A tradução portuguesa não foi feita sob as condições especiais das traduções lançadas em Maio. Isto porque o livro, que está à venda desde quarta-feira, começou a ser traduzido depois do lançamento do original. "O critério de selecção dos países presentes na primeira tradução deve ter sido o dos mercados de maior expressão", diz Boavida, lembrando que havia uma grande limitação de espaço nesta operação, sendo impossível a participação de um maior número de tradutores.

A tradução portuguesa demorou 1 mês e envolveu três tradutores e um responsável pela uniformização do texto,  cuidado especial a ter quando autores como Dan Brown usam terminologia muito específica. Os tradutores foram obrigados a um trabalho acrescido de pesquisa sobre os temas tratados no livro. "Foi um trabalho mais difícil seguramente para os que estiveram fechados [no bunker] porque lhes retirou a possibilidade deste trabalho autónomo", diz Eduardo Boavida.

Carole Del Porte, tradutora francesa do livro, disse à revista italiana Sorrisi e Canzoni em Abril, depois de terminada esta operação, que aqueles dias lhe permitiram mergulhar completamente no trabalho de Dan Brown. “Foi uma experiência única e fantástica. Não tinha nada com que me preocupar e pude concentrar-me no meu objectivo: conseguir a melhor tradução possível para os leitores”, disse.

O objectivo era ter traduções prontas a serem comercializadas em simultâneo com a versão original de Inferno, sem que isso significasse fugas de informação. Foi conseguido. "Mantivemos o segredo até ao último momento", disse Dan Brown em Maio ao canal inglês.

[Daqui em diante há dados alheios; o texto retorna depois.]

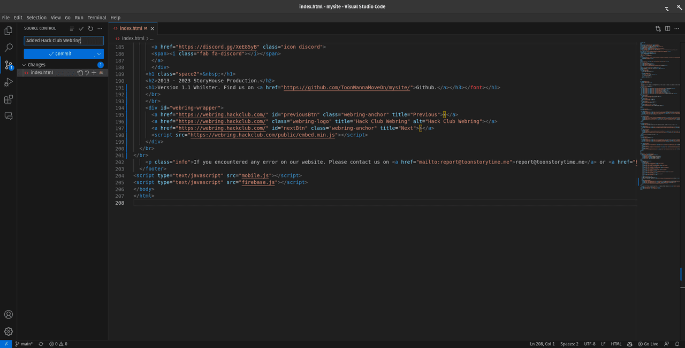Discard changes to index.html

click(x=87, y=73)
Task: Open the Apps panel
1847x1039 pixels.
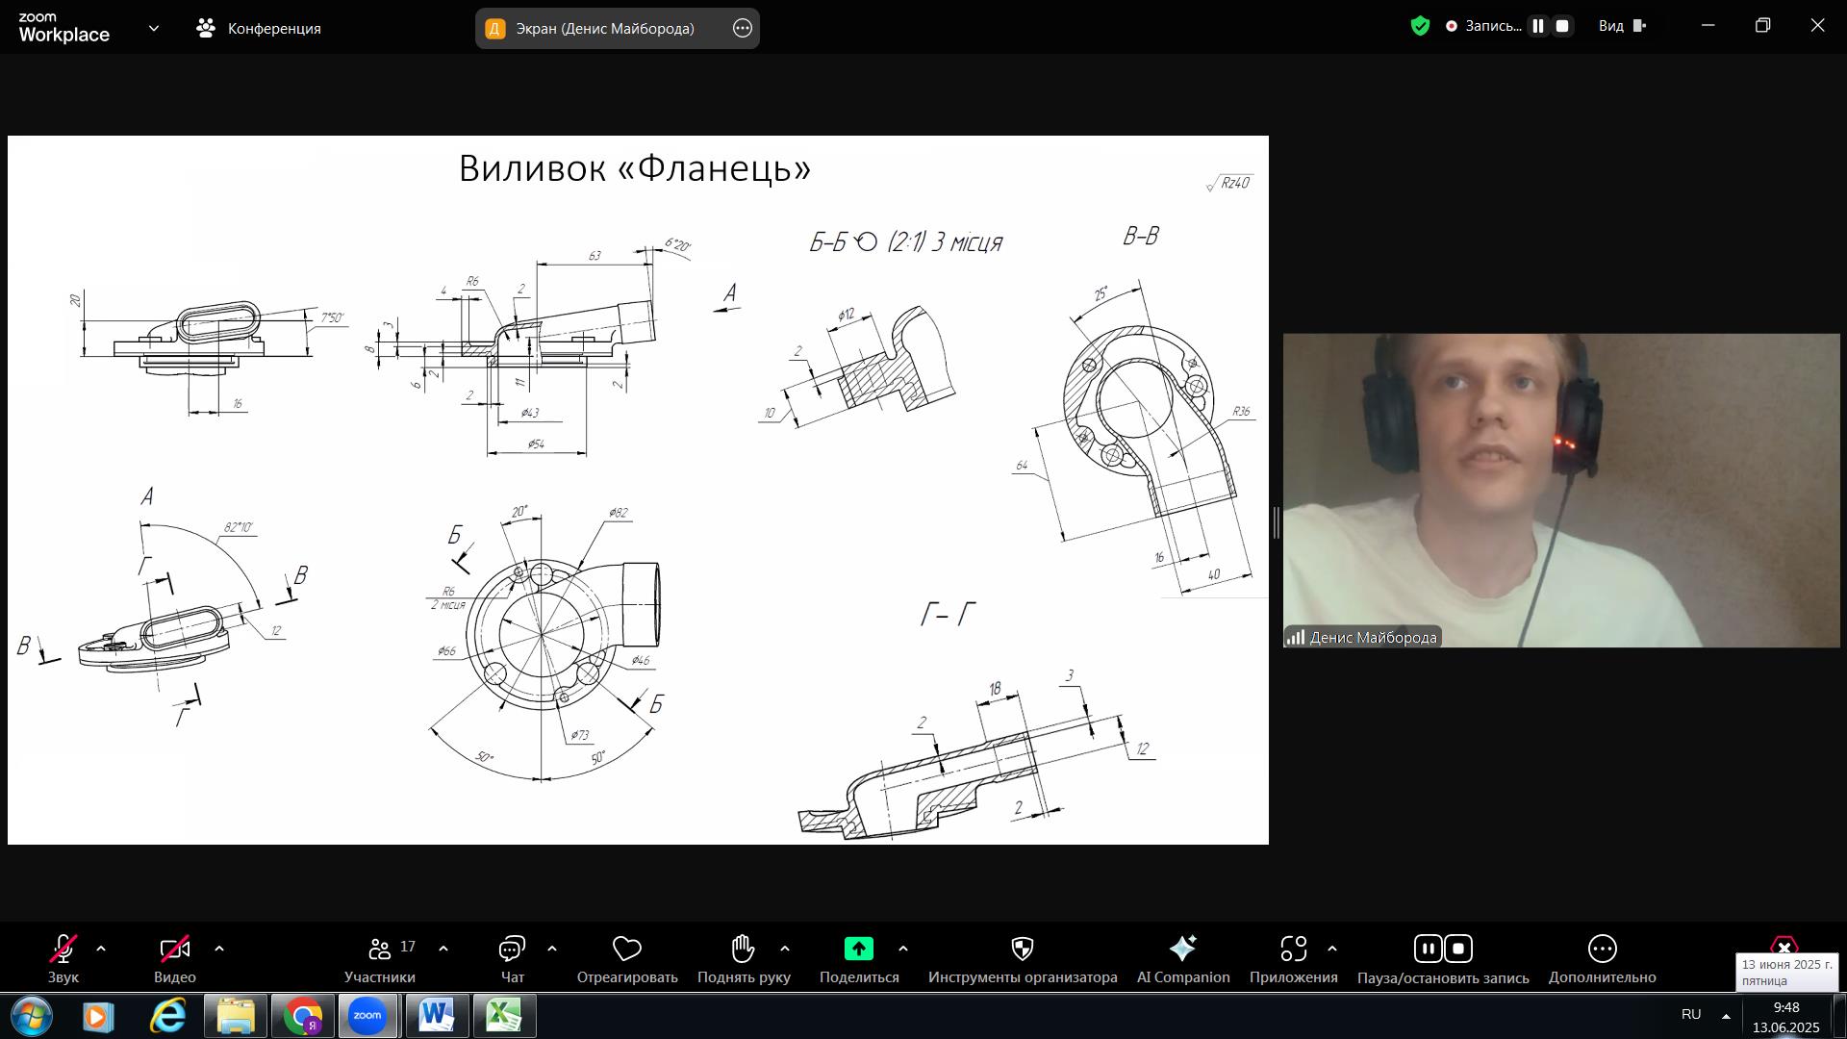Action: point(1293,950)
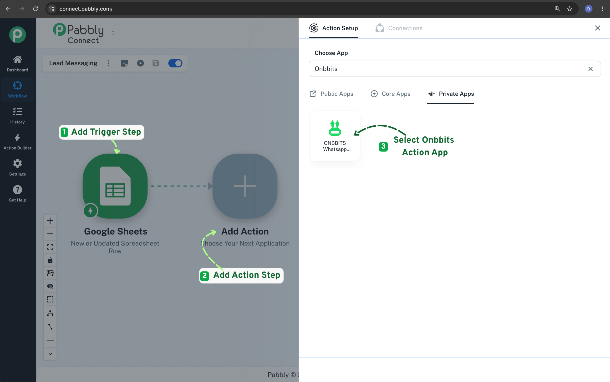Open the Core Apps tab
The image size is (610, 382).
390,94

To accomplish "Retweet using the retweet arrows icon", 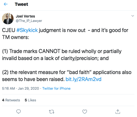I will [51, 112].
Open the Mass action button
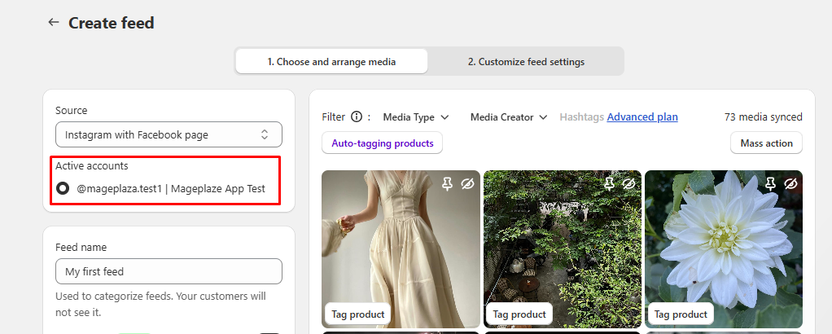The image size is (832, 334). tap(765, 143)
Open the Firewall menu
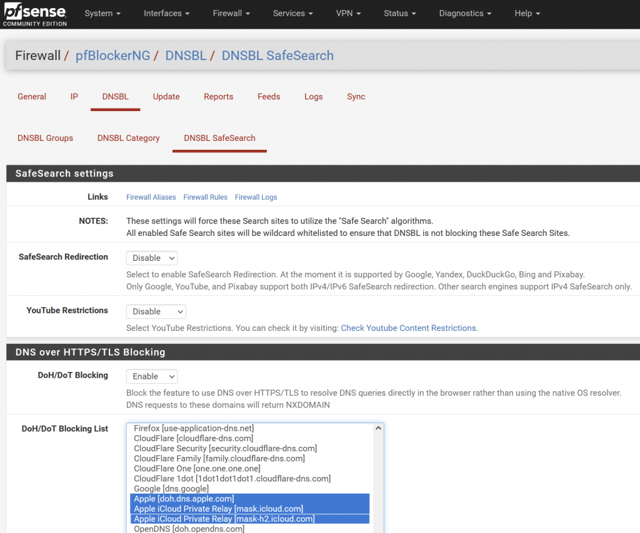This screenshot has height=533, width=640. [231, 14]
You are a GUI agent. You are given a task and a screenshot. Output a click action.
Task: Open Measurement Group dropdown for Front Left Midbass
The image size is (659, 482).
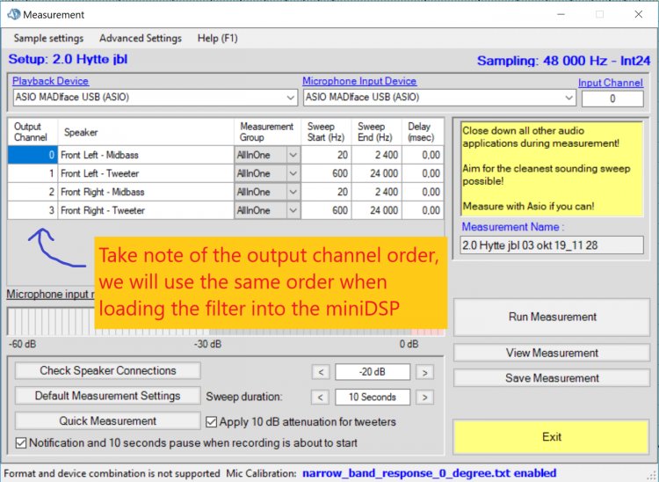[293, 156]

Em Portugal, sem uma tradução para português de Inferno durante quase dois meses, foram vendidos cerca de 2 mil exemplares do original. Para o editor, a rapidez com que a informação circula cria a vontade no leitor ter acesso à obra imediatamente. Boavida admite que o número de exemplares vendidos em inglês não é de ignorar mas destaca a pressão dos leitores para haver acesso imediato ao livro -  a Bertrand tentou que Portugal participasse no lançamento mundial precisamente para corresponder ao desejo dos leitores de ler o livro ao mesmo tempo que o resto do mundo e não apenas por causa dos lucros financeiros, diz.

No novo livro, a personagem principal é mais uma vez Robert Langdon, professor de simbologia em Harvard, que percorre Florença guiando-se por passagens do Inferno, de Dante, e decifrando as fachadas dos edifícios florentinos e as obras de arte do Renascimento.

Em Portugal o livro conta com uma tiragem superior a 100 mil exemplares. Não falando em números, a Bertrand diz que as vendas feitas no site desde 14 de Maio revelam “números animadores”. Em Portugal, Dan Brown vendeu 2 milhões de livros. O Código Da Vinci é o livro mais vendido do autor, com 700 mil cópias.